Kapitel 70
Nichts ist je einfach
Es klopfte.
Nicht jetzt. Er würde einfach nicht antworten. Wer auch immer vor der Tür stand würde wieder verschwinden.
"Severus, ich weiss, dass du da bist. Bitte mach auf", kam die gedämpfte Stimme durch die Türe.
Severus fühlte ein kurzer Anflug einer Panikattacke. Dumbledore. Der würde sich nicht abwimmeln lassen, bis er ihn gesehen hatte. Auch würde er sehr schnell begreifen was los war. Doch Severus zwang sich wieder zur Ruhe. Er hätte sich hierfür Einsamkeit gewünscht, aber ändern würde es nichts, es war ohnehin zu spät.
Trotzdem.
"Ich möchte allein sein. Komm später wieder."
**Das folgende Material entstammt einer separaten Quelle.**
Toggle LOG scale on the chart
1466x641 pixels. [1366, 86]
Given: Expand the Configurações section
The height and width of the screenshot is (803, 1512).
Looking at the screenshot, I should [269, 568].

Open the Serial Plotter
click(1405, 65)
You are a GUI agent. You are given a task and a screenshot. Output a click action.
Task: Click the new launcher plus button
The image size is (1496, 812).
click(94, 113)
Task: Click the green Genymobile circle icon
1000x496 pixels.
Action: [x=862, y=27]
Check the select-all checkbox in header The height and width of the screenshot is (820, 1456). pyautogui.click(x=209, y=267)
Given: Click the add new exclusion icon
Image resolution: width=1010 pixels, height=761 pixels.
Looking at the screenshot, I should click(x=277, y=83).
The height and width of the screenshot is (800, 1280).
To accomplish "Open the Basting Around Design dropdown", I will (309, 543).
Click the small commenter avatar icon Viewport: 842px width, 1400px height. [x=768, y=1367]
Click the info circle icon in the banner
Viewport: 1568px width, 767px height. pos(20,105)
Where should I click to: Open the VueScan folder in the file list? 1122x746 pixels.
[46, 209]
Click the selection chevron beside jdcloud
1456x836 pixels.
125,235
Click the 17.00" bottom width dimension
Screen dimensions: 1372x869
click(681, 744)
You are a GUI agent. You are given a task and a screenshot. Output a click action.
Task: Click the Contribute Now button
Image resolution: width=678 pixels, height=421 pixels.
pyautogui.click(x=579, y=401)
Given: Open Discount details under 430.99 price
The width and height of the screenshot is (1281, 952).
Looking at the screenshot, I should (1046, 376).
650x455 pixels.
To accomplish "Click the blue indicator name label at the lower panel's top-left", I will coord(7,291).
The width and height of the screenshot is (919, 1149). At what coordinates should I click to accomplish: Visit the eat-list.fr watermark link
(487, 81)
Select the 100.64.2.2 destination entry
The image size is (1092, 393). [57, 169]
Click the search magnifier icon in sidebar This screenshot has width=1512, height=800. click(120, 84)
Es war einen Moment still und Severus dachte schon, dass Dumbledore seinen Wunsch respektieren würde, doch er wurde enttäuscht. "Severus. Bitte öffne die Tür. Ich muss mit dir reden. Jetzt. Und ich werde nicht weggehen bevor ich es getan habe."
Severus schloss kurz die Augen und atmete tief ein. Warum jetzt? Erst Black und nun Albus... jedoch mit einem großen Unterschied. Einem entscheidenden Unterschied und genau dieser tröstende Gedanke war es, der ihn sich aus dem Sessel erheben ließ. Sein Körper fühlte sich schwer an. Flüchtig fragte er sich, ob es schon begann oder ob es seine mentale Müdigkeit war, die sich einfach auf seinen Körper ausweitete.
Bevor er die Tür öffnete, lehnte er seine Stirn gegen das dunkle Holz und schloss noch einmal kurz die Augen. Er hätte es so gerne sauber und ohne grosses Aufsehen hinter sich gebracht, doch das war nun nicht mehr wahrscheinlich.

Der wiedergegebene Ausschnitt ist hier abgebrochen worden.